Popular song is often argued against in academic literature as a sight of the mundane, holding little to no evidence of musicological value (Ward 2019). As part of a PhD, 300 number 1 songs (2017) were subject to a musical analysis of form and organisation. This analysis tested the assertions of the most prominent instructional works on songwriting, namely: popular song forms are inherently formulaic and consist of only 7 forms. The results of this analysis demonstrated that 84% of the music analysed shared a common form and structure, with only minor variation being present in the data set (Ward 2019).
In a work that undertook 7 different rewrites over an 18-month process, Mama Said subverts concepts of modern song form by deploying multiple variations of musical structure to the popular song format. Irregular sectional length and breaks in arrangement continuity are used to disrupt the most common song forms while still adhering to the other temporal considerations of popular song (Bennet, 2015). In this way, Mama Saiduses quantitative analysis to inform its structural composition and distils the knowledge of 300 number 1 songs into a single work arguing for the efficacy of a quantitative-informed songwriting approach. This structural songwriting approach is one of the key outcomes of the PhD Project undertaken by the writer.
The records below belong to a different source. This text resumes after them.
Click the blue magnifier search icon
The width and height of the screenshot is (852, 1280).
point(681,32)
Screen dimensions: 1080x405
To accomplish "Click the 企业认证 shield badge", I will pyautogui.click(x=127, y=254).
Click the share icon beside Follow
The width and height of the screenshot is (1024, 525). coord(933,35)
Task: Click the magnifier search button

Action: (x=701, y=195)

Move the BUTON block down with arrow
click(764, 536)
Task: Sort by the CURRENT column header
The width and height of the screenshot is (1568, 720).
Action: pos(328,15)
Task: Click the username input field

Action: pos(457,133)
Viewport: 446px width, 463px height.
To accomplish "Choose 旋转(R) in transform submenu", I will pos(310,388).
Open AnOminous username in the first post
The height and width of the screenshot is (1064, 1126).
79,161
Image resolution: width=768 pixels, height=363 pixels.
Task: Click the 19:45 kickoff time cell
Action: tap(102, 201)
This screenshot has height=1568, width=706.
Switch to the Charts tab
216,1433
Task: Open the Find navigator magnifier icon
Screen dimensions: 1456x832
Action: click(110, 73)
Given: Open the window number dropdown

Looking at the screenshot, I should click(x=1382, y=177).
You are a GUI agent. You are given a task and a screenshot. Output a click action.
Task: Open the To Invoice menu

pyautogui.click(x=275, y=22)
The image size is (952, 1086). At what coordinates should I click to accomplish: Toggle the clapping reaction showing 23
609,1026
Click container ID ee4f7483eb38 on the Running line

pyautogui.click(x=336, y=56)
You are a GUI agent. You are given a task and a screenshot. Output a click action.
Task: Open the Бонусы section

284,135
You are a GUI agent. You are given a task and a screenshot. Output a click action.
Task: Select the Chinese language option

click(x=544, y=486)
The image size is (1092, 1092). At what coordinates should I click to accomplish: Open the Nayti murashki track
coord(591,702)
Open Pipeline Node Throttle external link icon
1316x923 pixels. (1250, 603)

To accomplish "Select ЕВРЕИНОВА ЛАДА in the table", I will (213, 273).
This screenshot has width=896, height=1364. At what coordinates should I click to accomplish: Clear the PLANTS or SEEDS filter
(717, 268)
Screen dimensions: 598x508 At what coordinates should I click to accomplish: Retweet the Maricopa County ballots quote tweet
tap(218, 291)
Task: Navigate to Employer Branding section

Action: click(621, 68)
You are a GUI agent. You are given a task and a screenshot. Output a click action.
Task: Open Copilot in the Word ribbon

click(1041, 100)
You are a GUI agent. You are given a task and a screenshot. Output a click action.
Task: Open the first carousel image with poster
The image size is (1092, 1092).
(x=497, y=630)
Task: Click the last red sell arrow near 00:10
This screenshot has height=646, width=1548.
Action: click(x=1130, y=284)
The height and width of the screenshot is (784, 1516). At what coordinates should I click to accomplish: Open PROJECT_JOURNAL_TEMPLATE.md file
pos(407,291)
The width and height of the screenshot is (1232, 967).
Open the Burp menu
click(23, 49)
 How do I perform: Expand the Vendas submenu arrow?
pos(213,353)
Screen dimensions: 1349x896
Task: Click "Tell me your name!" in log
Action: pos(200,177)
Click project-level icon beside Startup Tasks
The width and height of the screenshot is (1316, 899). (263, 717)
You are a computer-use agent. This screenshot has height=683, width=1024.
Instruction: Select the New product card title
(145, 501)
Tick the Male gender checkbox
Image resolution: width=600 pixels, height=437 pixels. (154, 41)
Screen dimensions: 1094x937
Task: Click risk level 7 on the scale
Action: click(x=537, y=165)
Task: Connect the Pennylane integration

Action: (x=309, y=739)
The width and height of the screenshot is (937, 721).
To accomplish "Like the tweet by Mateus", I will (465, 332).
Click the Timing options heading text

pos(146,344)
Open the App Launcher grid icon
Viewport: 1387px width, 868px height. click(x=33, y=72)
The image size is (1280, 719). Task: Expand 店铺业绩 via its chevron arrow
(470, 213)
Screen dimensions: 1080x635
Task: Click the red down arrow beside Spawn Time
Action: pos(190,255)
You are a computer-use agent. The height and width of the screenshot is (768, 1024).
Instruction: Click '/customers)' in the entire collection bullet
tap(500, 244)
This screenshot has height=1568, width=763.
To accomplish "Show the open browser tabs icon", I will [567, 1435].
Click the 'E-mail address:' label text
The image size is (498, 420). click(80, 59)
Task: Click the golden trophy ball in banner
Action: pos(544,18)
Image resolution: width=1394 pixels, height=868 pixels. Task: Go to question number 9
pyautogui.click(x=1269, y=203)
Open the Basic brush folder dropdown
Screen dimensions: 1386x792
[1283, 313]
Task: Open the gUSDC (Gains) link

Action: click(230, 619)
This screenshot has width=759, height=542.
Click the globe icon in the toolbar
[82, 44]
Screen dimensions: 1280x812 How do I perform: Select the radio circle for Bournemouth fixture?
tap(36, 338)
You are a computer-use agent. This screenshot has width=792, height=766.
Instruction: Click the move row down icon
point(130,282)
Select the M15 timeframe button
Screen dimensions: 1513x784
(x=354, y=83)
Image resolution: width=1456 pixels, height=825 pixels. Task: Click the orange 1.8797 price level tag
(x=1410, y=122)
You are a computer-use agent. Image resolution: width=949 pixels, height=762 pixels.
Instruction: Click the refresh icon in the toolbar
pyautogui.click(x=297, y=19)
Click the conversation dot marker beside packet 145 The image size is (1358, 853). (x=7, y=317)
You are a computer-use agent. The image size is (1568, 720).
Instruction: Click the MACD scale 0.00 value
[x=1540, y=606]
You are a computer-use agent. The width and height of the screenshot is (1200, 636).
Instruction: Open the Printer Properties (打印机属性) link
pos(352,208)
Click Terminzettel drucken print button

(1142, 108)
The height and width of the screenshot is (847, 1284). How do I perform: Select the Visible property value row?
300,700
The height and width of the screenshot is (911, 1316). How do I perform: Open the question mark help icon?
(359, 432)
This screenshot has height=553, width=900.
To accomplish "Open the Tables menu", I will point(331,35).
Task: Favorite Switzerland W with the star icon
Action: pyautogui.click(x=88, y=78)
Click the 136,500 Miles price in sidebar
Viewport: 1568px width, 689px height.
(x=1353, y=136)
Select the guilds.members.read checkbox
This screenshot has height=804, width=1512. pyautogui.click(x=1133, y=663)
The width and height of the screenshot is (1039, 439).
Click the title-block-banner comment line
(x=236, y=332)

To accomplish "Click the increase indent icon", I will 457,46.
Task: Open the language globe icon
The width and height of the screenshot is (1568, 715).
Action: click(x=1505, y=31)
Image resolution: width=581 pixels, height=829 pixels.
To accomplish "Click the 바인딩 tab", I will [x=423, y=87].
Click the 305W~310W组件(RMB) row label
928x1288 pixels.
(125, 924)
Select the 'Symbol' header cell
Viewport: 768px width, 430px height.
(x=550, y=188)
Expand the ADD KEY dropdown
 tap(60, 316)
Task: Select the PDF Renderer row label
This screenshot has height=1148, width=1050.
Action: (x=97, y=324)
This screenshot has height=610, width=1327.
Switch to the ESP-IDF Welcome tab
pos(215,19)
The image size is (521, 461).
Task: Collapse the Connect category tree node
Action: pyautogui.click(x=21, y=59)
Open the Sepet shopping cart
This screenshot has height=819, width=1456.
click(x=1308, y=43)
Mama Said is part of a music publishing agreement with Origin Australia and after being produced for Warner Music Poland, the sound recording received its first Gold Record status (15,000 physical sales) in May of 2021. The work has received over one-million streams on various platforms and was included in a demonstration of the structural analysis model at the biennial conference for the International Association for the study of Popular Music in 2019.